**DIRECTIONS FOR THIS TASK**
Revise the listing from the line holding "The image size is (1211, 598)." through the line holding "pyautogui.click(x=1053, y=17)", inclusive, replacing "gear icon" with "cog icon" and changing nothing else. Return only those lines.
[Start RAW RECORDS]
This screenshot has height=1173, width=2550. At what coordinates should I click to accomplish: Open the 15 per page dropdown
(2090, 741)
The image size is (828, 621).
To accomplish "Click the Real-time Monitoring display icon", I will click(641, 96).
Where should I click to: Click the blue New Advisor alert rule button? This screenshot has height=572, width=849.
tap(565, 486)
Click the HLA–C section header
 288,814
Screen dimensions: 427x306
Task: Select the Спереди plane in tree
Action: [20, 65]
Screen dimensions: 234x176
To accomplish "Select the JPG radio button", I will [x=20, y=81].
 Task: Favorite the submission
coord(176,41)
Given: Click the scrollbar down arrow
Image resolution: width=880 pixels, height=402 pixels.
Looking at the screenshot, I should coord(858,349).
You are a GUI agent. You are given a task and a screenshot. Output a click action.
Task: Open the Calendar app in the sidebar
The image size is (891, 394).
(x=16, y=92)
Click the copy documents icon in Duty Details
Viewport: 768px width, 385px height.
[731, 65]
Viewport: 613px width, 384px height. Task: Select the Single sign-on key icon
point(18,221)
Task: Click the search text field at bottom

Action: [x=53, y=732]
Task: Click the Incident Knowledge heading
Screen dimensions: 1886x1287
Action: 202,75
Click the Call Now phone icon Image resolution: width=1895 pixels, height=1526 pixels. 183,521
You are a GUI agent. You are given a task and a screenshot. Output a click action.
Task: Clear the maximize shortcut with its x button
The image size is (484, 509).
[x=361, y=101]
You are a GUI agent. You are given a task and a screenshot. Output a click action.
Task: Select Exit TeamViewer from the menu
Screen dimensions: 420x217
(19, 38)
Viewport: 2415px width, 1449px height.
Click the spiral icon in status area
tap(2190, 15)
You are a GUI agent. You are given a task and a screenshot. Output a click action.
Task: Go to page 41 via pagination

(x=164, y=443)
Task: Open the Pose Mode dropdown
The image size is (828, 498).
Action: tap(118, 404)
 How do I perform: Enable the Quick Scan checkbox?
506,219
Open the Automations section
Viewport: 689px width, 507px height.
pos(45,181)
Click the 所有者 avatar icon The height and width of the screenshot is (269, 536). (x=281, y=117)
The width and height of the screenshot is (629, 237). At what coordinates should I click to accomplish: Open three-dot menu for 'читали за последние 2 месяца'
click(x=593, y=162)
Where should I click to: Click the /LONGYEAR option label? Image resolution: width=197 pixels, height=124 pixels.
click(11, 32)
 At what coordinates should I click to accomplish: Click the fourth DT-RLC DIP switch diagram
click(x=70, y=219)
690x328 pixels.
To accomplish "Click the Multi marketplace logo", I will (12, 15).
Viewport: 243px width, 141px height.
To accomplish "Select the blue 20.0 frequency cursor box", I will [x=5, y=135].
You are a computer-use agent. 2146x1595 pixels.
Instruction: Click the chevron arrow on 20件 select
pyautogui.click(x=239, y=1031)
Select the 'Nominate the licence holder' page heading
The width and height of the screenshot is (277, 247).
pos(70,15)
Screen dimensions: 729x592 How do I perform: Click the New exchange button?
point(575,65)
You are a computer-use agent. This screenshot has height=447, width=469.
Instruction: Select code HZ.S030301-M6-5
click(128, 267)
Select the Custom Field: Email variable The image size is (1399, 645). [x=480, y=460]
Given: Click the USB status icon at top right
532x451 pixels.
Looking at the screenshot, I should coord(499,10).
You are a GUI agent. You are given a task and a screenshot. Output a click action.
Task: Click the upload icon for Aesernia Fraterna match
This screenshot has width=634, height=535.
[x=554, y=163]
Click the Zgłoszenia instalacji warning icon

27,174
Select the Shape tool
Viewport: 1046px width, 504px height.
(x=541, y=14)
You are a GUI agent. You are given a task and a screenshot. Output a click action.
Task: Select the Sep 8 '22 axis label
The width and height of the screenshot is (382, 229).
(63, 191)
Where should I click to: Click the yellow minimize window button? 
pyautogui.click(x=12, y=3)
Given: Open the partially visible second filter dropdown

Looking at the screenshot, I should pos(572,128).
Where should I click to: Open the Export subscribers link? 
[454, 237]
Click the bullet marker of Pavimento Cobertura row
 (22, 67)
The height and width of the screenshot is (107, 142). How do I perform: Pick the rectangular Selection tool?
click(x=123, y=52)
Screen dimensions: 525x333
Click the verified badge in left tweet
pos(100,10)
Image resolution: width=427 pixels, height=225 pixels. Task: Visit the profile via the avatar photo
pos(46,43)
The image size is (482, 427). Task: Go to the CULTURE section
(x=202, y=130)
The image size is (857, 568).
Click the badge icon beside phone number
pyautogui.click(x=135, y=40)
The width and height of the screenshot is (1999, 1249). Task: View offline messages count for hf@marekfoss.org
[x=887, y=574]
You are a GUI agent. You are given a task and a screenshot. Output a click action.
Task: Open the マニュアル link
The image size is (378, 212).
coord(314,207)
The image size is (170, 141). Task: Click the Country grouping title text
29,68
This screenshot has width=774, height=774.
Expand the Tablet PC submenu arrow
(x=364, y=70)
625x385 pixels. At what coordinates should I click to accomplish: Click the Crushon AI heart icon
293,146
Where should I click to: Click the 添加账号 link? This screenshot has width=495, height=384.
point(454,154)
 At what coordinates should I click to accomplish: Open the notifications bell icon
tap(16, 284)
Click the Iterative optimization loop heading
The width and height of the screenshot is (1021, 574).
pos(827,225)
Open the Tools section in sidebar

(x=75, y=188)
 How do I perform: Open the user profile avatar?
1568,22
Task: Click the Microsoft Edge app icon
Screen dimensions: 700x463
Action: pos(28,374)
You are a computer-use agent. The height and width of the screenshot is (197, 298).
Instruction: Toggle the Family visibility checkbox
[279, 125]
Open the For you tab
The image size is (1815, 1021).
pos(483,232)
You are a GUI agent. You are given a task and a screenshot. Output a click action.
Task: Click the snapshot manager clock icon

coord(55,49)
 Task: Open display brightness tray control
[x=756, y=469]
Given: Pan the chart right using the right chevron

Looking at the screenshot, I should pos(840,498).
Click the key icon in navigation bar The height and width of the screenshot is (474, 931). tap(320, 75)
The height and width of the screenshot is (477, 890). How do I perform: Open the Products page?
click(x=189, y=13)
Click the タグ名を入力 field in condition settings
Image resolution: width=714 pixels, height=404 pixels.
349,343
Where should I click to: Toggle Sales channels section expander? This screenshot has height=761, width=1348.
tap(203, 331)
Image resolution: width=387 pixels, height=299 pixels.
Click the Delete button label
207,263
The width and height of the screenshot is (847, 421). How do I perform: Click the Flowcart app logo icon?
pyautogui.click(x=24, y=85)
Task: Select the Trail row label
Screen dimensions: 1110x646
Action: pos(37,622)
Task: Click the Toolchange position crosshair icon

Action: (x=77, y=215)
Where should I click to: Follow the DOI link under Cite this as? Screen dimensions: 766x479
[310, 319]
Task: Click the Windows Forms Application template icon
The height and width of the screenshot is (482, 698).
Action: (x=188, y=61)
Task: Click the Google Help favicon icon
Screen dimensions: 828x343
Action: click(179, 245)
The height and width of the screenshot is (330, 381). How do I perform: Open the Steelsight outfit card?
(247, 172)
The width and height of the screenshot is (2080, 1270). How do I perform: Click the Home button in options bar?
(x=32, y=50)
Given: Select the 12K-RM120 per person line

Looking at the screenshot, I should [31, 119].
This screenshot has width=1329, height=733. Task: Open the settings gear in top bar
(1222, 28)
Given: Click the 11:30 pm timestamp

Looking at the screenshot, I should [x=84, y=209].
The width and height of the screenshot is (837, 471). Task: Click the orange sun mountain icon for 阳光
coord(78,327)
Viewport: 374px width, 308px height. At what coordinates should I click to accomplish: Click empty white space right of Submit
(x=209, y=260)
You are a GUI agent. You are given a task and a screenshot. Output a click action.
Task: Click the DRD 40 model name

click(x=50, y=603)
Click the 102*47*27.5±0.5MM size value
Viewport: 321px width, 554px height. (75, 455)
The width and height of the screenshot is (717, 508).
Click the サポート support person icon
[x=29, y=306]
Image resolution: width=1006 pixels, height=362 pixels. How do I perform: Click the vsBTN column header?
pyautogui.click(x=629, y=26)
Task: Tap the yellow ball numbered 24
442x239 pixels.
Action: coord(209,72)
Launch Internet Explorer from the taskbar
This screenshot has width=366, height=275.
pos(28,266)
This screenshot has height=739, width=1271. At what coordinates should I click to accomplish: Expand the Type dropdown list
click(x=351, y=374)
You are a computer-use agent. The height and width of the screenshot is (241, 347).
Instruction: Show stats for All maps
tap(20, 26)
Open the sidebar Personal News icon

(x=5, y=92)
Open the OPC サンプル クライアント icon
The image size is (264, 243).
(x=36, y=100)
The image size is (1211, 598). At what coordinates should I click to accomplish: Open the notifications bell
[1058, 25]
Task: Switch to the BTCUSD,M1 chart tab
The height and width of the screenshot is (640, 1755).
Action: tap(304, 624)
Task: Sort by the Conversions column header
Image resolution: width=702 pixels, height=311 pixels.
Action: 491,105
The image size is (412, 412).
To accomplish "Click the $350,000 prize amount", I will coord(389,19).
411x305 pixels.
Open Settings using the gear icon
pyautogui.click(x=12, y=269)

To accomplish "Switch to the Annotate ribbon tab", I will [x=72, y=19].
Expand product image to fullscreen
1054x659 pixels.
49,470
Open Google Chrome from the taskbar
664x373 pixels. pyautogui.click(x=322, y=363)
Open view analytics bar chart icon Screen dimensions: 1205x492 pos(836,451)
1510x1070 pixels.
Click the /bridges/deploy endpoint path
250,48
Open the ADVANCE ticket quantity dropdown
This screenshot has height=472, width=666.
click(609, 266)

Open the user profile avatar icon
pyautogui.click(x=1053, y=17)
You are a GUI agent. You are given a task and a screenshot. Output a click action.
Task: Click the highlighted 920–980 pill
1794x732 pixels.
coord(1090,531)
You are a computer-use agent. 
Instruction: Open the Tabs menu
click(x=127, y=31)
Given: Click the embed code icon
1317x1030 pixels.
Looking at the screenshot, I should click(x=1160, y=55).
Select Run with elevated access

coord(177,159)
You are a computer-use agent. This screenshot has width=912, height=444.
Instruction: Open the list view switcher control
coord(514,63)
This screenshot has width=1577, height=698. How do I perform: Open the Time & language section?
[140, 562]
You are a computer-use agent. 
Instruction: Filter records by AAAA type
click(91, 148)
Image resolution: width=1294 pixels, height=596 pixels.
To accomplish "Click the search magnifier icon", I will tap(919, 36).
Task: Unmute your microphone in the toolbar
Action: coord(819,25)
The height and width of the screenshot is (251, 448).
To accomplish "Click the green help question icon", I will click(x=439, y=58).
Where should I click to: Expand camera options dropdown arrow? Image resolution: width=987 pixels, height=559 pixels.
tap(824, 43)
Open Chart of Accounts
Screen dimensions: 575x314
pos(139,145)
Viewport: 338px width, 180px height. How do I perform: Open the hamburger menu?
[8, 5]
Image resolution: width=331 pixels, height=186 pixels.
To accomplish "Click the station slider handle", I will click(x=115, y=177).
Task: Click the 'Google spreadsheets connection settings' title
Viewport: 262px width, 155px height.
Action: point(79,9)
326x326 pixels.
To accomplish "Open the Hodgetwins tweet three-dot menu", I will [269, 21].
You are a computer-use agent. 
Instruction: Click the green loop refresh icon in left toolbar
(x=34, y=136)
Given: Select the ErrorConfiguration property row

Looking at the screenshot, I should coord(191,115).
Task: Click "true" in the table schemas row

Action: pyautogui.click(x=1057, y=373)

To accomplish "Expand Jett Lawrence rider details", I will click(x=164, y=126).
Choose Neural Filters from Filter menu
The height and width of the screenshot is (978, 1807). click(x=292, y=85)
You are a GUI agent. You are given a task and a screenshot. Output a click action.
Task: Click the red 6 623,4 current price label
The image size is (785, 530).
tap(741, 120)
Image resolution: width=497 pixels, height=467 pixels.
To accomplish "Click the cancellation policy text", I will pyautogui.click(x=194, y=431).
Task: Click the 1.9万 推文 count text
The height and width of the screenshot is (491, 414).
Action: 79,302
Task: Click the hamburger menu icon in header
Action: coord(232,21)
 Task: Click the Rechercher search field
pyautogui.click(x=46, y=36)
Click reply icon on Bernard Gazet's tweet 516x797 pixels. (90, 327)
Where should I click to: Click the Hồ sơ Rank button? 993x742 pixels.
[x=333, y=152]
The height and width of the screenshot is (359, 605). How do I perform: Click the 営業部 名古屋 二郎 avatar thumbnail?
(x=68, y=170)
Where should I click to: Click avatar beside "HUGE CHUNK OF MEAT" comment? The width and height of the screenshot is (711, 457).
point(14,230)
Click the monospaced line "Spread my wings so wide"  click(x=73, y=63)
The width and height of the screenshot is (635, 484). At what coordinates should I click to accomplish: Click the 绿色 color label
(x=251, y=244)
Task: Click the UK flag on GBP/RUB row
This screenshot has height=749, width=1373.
[End RAW RECORDS]
**RESPONSE**
The image size is (1211, 598). At what coordinates should I click to accomplish: Open the notifications bell
[1058, 25]
Task: Switch to the BTCUSD,M1 chart tab
The height and width of the screenshot is (640, 1755).
Action: tap(304, 624)
Task: Sort by the Conversions column header
Image resolution: width=702 pixels, height=311 pixels.
Action: 491,105
The image size is (412, 412).
To accomplish "Click the $350,000 prize amount", I will coord(389,19).
411x305 pixels.
Open Settings using the cog icon
pyautogui.click(x=12, y=269)

To accomplish "Switch to the Annotate ribbon tab", I will [x=72, y=19].
Expand product image to fullscreen
1054x659 pixels.
49,470
Open Google Chrome from the taskbar
664x373 pixels. pyautogui.click(x=322, y=363)
Open view analytics bar chart icon Screen dimensions: 1205x492 pos(836,451)
1510x1070 pixels.
Click the /bridges/deploy endpoint path
250,48
Open the ADVANCE ticket quantity dropdown
This screenshot has height=472, width=666.
click(609, 266)

Open the user profile avatar icon
pyautogui.click(x=1053, y=17)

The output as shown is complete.